According to the model, any time a document is created:

Choose the length of the document, \(N\), from a probability distribution
Randomly choose topic probabilities for a document
For each word in the document
1. Randomly choose a topic
2. Randomly choose a word conditioned on the topic from a.

25.2.2 Example 03

Let’s demonstrate generating a document using this model. First, let’s define two topics. topic1 is about the economy and topic2 is about sports. Note that “contract” and “union” are in both topics:

topic1 <- c(
  "inflation", 
  "unemployment", 
  "labor", 
  "force", 
  "exchange",
  "rate",
  "dollar",
  "bank",
  "employer",
  "gdp",
  "federal",
  "reserve",
  "return",
  "nasdaq",
  "startup",
  "business",
  "insurance",
  "labor",
  "union",
  "contract"
)

topic2 <- c(
  "basketball", 
  "basket", 
  "playoff", 
  "goal", 
  "referee",
  "win",
  "loss",
  "score",
  "soccer",
  "polo",
  "run",
  "champion",
  "trophy",
  "contract",
  "union",
  "arena",
  "stadium",
  "concession",
  "court",
  "lights"
)

topics <- list(
  topic1,
  topic2
)

Next, randomly sample a document length. In this case, we will use the Poisson distribution, which returns non-negative integers. We use _i to note that this is for the \(i^{th}\) document.

set.seed(42)

document_length_i <- rpois(n = 1, lambda = 10)

document_length_i

[1] 14

Each document will have a document-specific topic probability distribution. We use the Dirichlet distribution to generate this vector of probabilities. The Dirichlet distribution is a multivariate beta distribution. The beta distribution returns random draws between 0 and 1 and is related to the standard uniform distribution.

PROBLEM SET
• 1. Copy everything in the topic-model text from "Next, randomly sample" down to "lambda = 10)", swapping "Poisson" for "geometric".
• 2. From the listing, output everything from the line that contains "The height and width of the screenshot is (864, 736)." down to the line that contains "pyautogui.click(x=672, y=114)" as a JSON list of strings. Use one string per line and skip blank lines.
The listing comes from a different source than the topic-model text.

DATA FOR THIS TASK

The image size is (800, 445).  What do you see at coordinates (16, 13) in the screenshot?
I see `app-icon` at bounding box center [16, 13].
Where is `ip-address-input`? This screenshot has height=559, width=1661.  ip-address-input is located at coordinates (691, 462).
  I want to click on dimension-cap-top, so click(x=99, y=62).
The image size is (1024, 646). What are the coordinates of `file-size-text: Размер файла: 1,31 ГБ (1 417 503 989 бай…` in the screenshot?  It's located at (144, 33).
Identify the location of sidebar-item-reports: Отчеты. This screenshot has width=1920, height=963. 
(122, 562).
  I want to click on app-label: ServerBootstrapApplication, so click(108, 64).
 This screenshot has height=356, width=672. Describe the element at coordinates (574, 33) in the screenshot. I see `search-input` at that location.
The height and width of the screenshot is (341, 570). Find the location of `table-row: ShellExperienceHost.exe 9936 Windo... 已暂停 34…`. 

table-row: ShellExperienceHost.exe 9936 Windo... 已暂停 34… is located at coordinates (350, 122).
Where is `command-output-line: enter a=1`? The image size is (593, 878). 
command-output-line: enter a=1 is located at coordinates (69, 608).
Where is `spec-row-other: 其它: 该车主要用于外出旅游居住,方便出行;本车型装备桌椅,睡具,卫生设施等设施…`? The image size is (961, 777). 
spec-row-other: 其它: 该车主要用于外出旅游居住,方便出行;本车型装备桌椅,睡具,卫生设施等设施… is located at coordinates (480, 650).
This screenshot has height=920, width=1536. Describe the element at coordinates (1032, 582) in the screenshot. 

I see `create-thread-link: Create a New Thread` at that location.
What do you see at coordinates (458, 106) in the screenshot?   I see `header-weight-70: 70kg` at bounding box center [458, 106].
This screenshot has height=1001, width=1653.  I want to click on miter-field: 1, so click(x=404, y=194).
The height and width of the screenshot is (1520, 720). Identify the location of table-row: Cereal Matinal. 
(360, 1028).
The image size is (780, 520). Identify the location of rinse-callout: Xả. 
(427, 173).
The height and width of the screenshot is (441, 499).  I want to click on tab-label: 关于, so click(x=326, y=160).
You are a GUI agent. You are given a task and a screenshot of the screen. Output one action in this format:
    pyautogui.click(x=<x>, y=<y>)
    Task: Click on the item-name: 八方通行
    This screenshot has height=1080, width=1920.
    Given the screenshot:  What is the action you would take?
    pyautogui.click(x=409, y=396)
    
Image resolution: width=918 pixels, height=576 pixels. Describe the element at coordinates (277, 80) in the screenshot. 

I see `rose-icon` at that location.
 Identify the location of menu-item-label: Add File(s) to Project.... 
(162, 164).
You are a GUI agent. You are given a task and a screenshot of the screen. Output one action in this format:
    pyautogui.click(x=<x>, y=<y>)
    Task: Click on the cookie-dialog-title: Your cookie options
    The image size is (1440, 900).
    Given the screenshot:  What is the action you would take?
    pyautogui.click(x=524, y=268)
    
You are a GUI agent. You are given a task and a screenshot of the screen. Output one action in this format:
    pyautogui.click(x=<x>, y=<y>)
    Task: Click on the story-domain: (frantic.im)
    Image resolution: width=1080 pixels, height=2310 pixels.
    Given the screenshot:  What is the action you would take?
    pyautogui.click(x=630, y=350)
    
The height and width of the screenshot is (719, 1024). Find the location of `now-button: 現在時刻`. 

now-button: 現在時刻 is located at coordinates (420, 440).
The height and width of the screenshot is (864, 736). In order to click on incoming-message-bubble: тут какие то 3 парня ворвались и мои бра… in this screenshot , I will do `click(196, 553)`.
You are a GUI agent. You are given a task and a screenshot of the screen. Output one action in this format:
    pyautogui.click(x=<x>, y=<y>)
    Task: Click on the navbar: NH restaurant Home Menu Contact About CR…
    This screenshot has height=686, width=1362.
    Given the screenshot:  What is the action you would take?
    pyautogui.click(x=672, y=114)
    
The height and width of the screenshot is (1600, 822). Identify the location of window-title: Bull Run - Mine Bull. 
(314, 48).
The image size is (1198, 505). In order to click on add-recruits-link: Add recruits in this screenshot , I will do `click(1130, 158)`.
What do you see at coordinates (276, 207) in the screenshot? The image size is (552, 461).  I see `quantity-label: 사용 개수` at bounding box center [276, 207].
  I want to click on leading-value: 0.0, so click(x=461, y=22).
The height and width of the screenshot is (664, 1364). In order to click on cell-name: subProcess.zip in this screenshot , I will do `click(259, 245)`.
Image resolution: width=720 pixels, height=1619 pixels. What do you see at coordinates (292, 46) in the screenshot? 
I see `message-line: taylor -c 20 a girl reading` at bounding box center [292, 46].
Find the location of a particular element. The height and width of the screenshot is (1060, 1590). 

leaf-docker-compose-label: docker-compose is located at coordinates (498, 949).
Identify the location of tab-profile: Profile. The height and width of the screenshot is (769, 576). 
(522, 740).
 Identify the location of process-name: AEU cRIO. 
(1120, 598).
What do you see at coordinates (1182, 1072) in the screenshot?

SOLUTIONS BY TASK
• 1.
Next, randomly sample a document length. In this case, we will use the geometric distribution, which returns non-negative integers. We use _i to note that this is for the \(i^{th}\) document.

set.seed(42)

document_length_i <- rpois(n = 1, lambda = 10)

• 2.
[
  "The height and width of the screenshot is (864, 736). In order to click on incoming-message-bubble: тут какие то 3 парня ворвались и мои бра… in this screenshot , I will do `click(196, 553)`.",
  "You are a GUI agent. You are given a task and a screenshot of the screen. Output one action in this format:",
  "    pyautogui.click(x=<x>, y=<y>)",
  "    Task: Click on the navbar: NH restaurant Home Menu Contact About CR…",
  "    This screenshot has height=686, width=1362.",
  "    Given the screenshot:  What is the action you would take?",
  "    pyautogui.click(x=672, y=114)"
]